Nice @OP i put together something similar as well. Incidentally I found for motion design specifically llm is not able to infer specific animations as well as it just being described very plainly and accurately what is happening and the timing.
One thing which sort of worked decently was actually take the frames and put them into a grid and have the agent look at the image of all of the frames together. It did surprisingly well but missed a lot of subtle details that it couldn’t see.
Also tried various kinds of vision embeddings, heat map of motion etc, and blur etc to show motion. But none really worked as well so I ended up just describing it until it got it. Haven’t quite found the right solution yet.
Curious as to how many tokens are used per second of video.
Cool idea, but keyframes are not videos. Motion, object permanence, are not things Claude can infer from a set of images. Nice demo though!
I have been going through this with claude and qwenvl3:8b this week. Both are pretty decent at inferring context and analyzing contact sheets. Finding high visual interest moments with a mixture of coarse and fine keyframes.
Exactly! We experimented with a whole bunch of video encoding techniques for LLMs here: https://vlm-run.github.io/mm/encoders/#video
I think this is much more useful than just LLM related applications. I'd suggest renaming it to not make it seem like it's LLM related.

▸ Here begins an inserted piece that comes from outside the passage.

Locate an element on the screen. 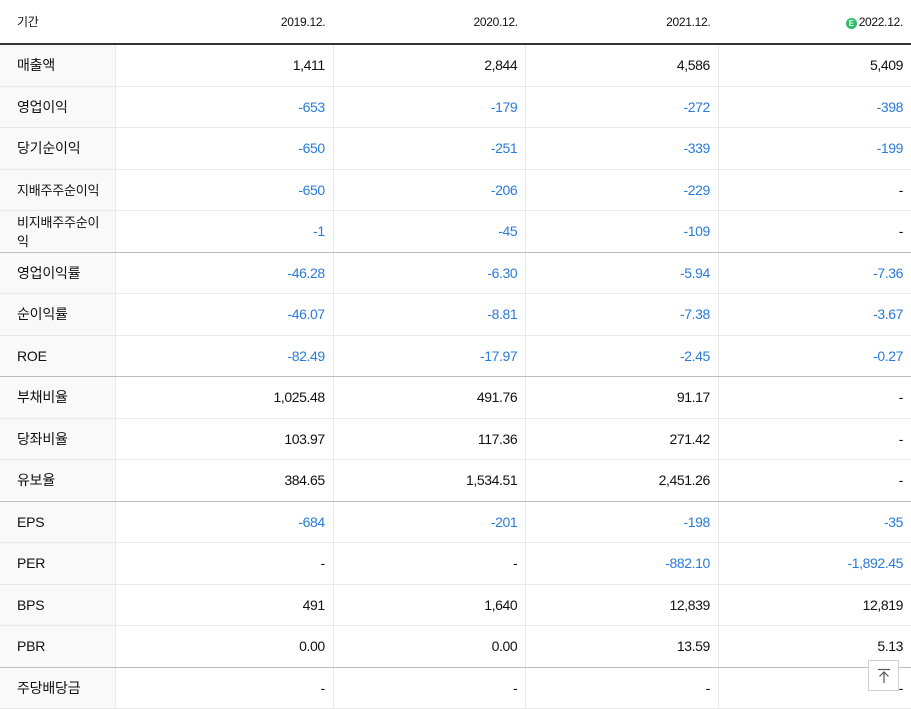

How do you handle things like scrolling quickly in a video?
this is really clever, props
Hi HN! I built this because I was frustrated that no LLM actually "sees" a video — Claude won't accept video files, ChatGPT reads the transcript only, and Gemini samples at a fixed 1fps (missing fast cuts, over-sampling static slides).
claude-real-video takes a URL or local file and:
1. Extracts frames at every scene change (not fixed intervals) + a density floor 2. Deduplicates with a sliding-window pixel-diff algorithm (so A-B-A interview cutaways don't re-send the same shot) 3. Transcribes audio (prefers embedded subtitles, falls back to Whisper) 4. Optionally keeps the full soundtrack for audio-capable models 5. Writes a clean MANIFEST.txt you can drop into any LLM chat
A 10-min presentation goes from ~600 fixed-interval frames to 5-15 meaningful keyframes. 90%+ token savings with better comprehension.
The dedup approach (v0.2.0) uses real pixel difference on 16x16 RGB thumbnails against a sliding window of the last N kept frames — inspired by videostil's pixelmatch, but simpler and self-contained.
`--report` generates a self-contained HTML showing every keep/drop decision with diff percentages, so you can tune the threshold visually.
pip install claude-real-video && crv "https://youtube.com/watch?v=..." --report
MIT licensed, pure Python + ffmpeg. Happy to answer questions!
I gave Claude a video provided by a county attorney for a speeding ticket I got. It was spot on in its analysis, even though I don’t like what the video showed.
What does it mean that Claude can’t view video; it did it just fine. Or do you mean tool less?
yeah im pretty sure claude code can handle videos. its been doing frame by frame analysis for me with generated video to iterate on pipelines
I think a more or less clunky name like 'llm video preprocessor' would be better description? In any case seems like a you came up with a good project idea. I wonder how long until the sota models will just have this kind of functionallity built in.
Very cool I have something that does this as well along these lines. I’ll dig into yours over the next few days and contribute where and if I can too, awesome to see!